## begin PASSAGE GIVEN

Ken Paulson: Welcome to “Speaking Freely,” a weekly conversation about free expression and America. I’m Ken Paulson. Jackie DeShannon toured with the Beatles, became one of music’s first female singer/songwriters and co-wrote one of the biggest hit songs of the 1980s. Her career is a major chapter in the history of popular music and we are honored to have her here today. Please welcome Jackie DeShannon.

Jackie DeShannon: Thank you. Thank you. Thanks, Ken.

Paulson: It is great to have you here. It is particularly great to have you here because you have a new CD. It’s called You Know Me and it’s been a while since we’ve heard from you. It was 15 years or so since the last album?

DeShannon: Twenty. (Laughs)

Paulson: Twenty!

DeShannon: A while.

Paulson: Well, I have to ask. After the kind of successful career you’ve had, why not record for twenty years?

DeShannon: I think, to make it … a long story short, during my early career I did not have leverage. I did not have the control of my work, my art, my writing. There were glimpses of it with the way … with “What the World,” with “Put A Little Love,” and I was … I just, you know, was raising a family and decided until I could come back and do it my way, I’d rather not do it at all.

Paulson: I mentioned in the introduction you had one of the biggest hits of the Eighties with “Bette Davis Eyes,” a Kim Carnes hit.

DeShannon: Yes. Great record.

Paulson: There had to be a temptation to write other songs for other people, which you’ve always done. Right.

DeShannon: Well, I … right. I’ve always kept the writing going.

Paulson: So even the twenty years, you’ve been (Overlap/Inaudible).

DeShannon: Yeah. Oh, yes. Oh, yes. But I … the kind of music that I wanted to make, there was really not a platform for me. And what’s happened over the last ten years, and especially the last five years, I’ve sort of, you know, been wanting to come back and do some things. Actually, not so much a comeback but a reconnection is what I’d like to call it, with the fans and you know, let them know that I’m still doing it.

Paulson: Well, we do want to talk about the new album because it is a departure in many ways from the work you’re best known for. But let’s begin, literally, at the beginning of your career. You got started very early. When did you first step on a stage as a professional?

DeShannon: Oh, three.

Paulson: At three. (Laughs)

DeShannon: At three. My mother looked for me and I was gone. And I was on the stage with Tex Ritter singing his hit. And you can imagine a three-year-old looking up. (Laughs) He had to put me onstage with him. But I have always wanted to sing and knew that was something that, you know, I would do forever.

Paulson: And yet when you came along and you established yourself as somebody who could write hit songs and also perform them, women weren’t really doing that. There were very few models. Who did you — was there anybody out there you looked to and said, “I want to do exactly what that woman is doing?”

## end PASSAGE GIVEN

*EXERCISE BRIEF*: In the interview transcript, at what age did Jackie DeShannon first appear on a stage as a professional, and whom was she singing with?

## begin RECORDED DATA

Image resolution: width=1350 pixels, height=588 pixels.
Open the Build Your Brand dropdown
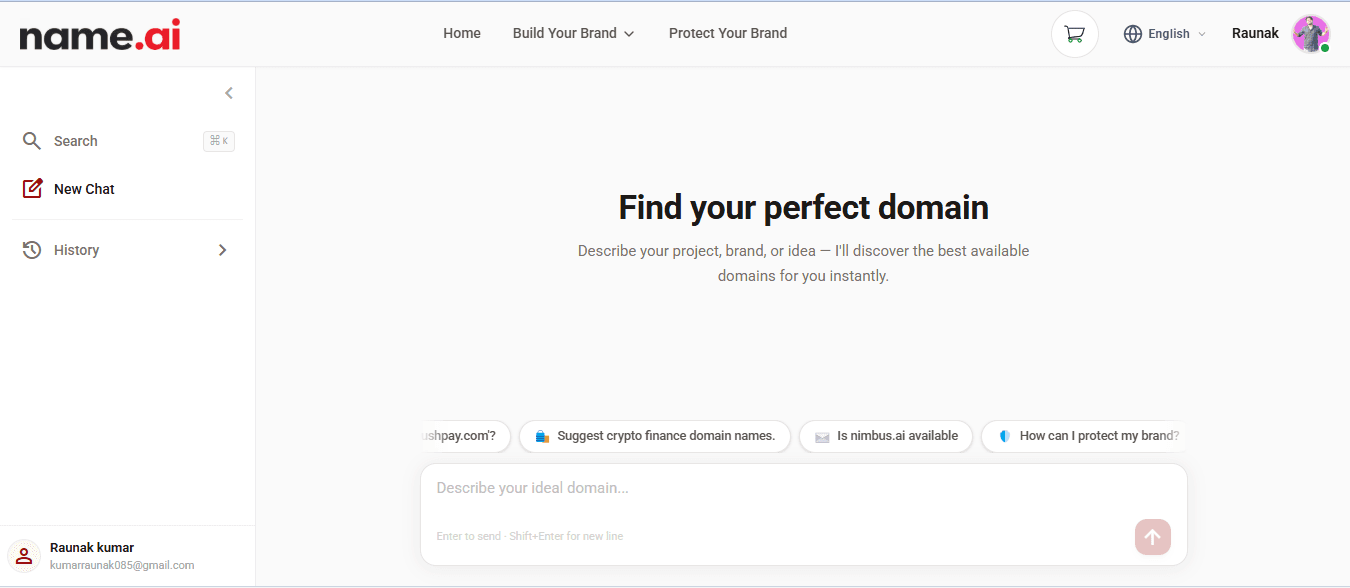tap(573, 34)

## end RECORDED DATA

*OUTPUT OF THE TASK*: She was three, singing with Tex Ritter.